しかもその動きはフェイントだった。まっすぐわたしに向かってくると見せかけて、屋台の天井を蹴り方向転換。その牙の狙いは……少女の細い首筋!
予想外のスピードだったのか、アンジェリカは戸惑うばかりで、咄嗟に反応できない。
がぎんっ、という鋭い音がして――怪物の乱杭歯は、わたしの左手甲に遮られていた。
(なかなかの動きだが……アグラマンに比べれば、遅い!)
わたしは怪物の首根っこを掴み、締め上げる。そして間髪入れず、雄叫びを上げて地面に引き倒した。
血と涎を撒き散らし、耳障りな咆哮を上げ抵抗する酔魔。
「ふんッ」
体格も重量も相手の方が遥かに上だ。手加減していてはこちらが殺られる――そう確信したわたしは短期決戦のため、あらん限りの力を両腕に込め、酔魔の頸椎を外した!
グキリと骨の砕ける音と共に、怪物の全身から力が抜け――ピクリとも動かなくなった。
「……ウッソでしょ……」アンジェリカはわたしの戦いぶりに驚いたのか、口をぱくぱくさせていた。

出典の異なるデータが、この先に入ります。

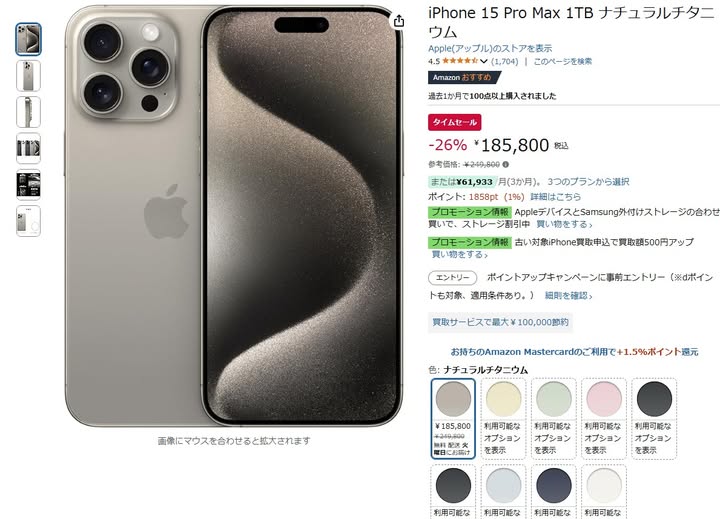Click the このページを検索 link
Image resolution: width=720 pixels, height=519 pixels.
[x=562, y=61]
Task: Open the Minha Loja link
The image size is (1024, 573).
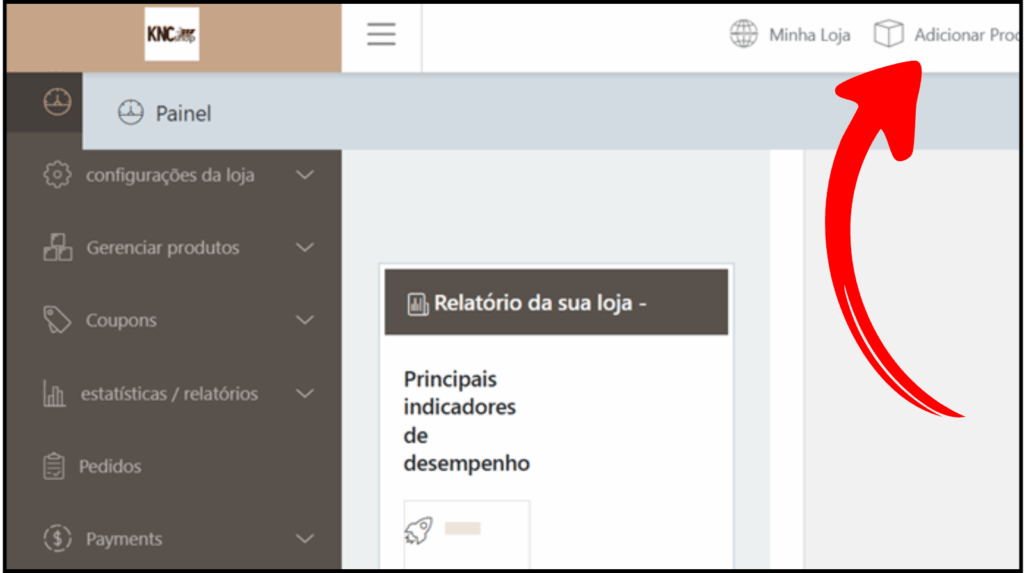Action: (809, 35)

「普通、あんなデッカい酔魔の牙を素手で受け止めたりなんかしたら、腕ごと千切り飛ばされるわよ!?」
「並みの人間だったらな。あいにくわたしは、そんなヤワな鍛え方はしていない」
「いやいやいやいや! 鍛えてどーにかなるレベルな訳ないし!? それにあんなぶっとい獣の首、ヘッドロックでねじ切るとかあり得ないし!? どんだけ怪力なのよアンタ! 実はホントは男だったり!?」
「一緒に公衆浴場にまで入っておいて、その言い草はないんじゃないか?」
やれやれ。男女で筋力の差はもちろんあるが、それ以上にモノを言うのは体捌きや力を入れるタイミングなのだが。

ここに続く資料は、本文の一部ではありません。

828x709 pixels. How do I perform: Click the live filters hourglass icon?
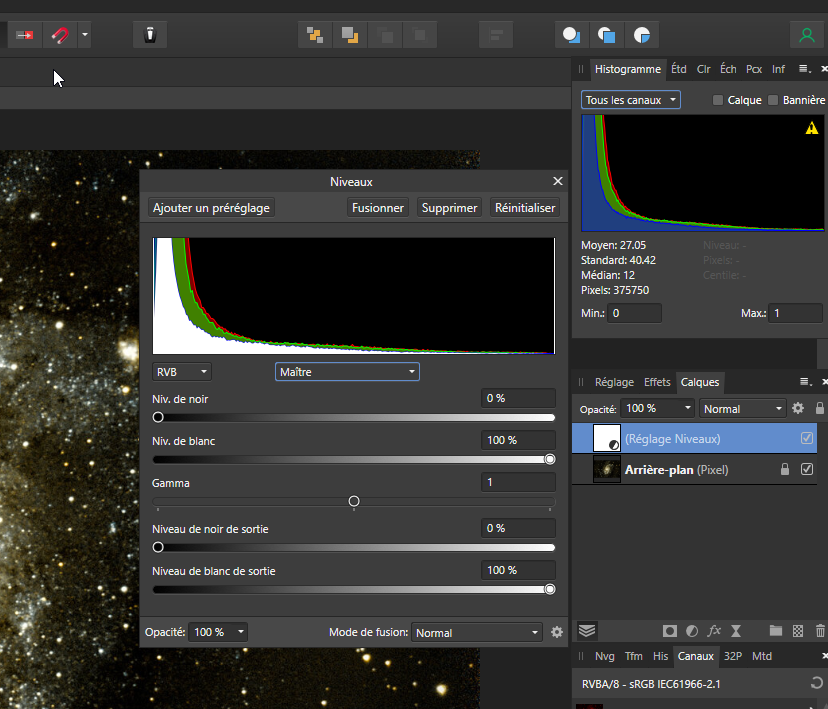tap(736, 631)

彼女は魔術や魔物には精通していても、恐らく格闘技や体術の心得はあるまい。口で説明しても納得はしてくれないだろう。
「え? きみ達もうそんな仲なの? 今度僕も誘ってよ。一緒に楽しもう――ぐえッ」
くだらない戯言を真顔でのたまう好色皇子を、わたしは軽く小突いて黙らせる事にした。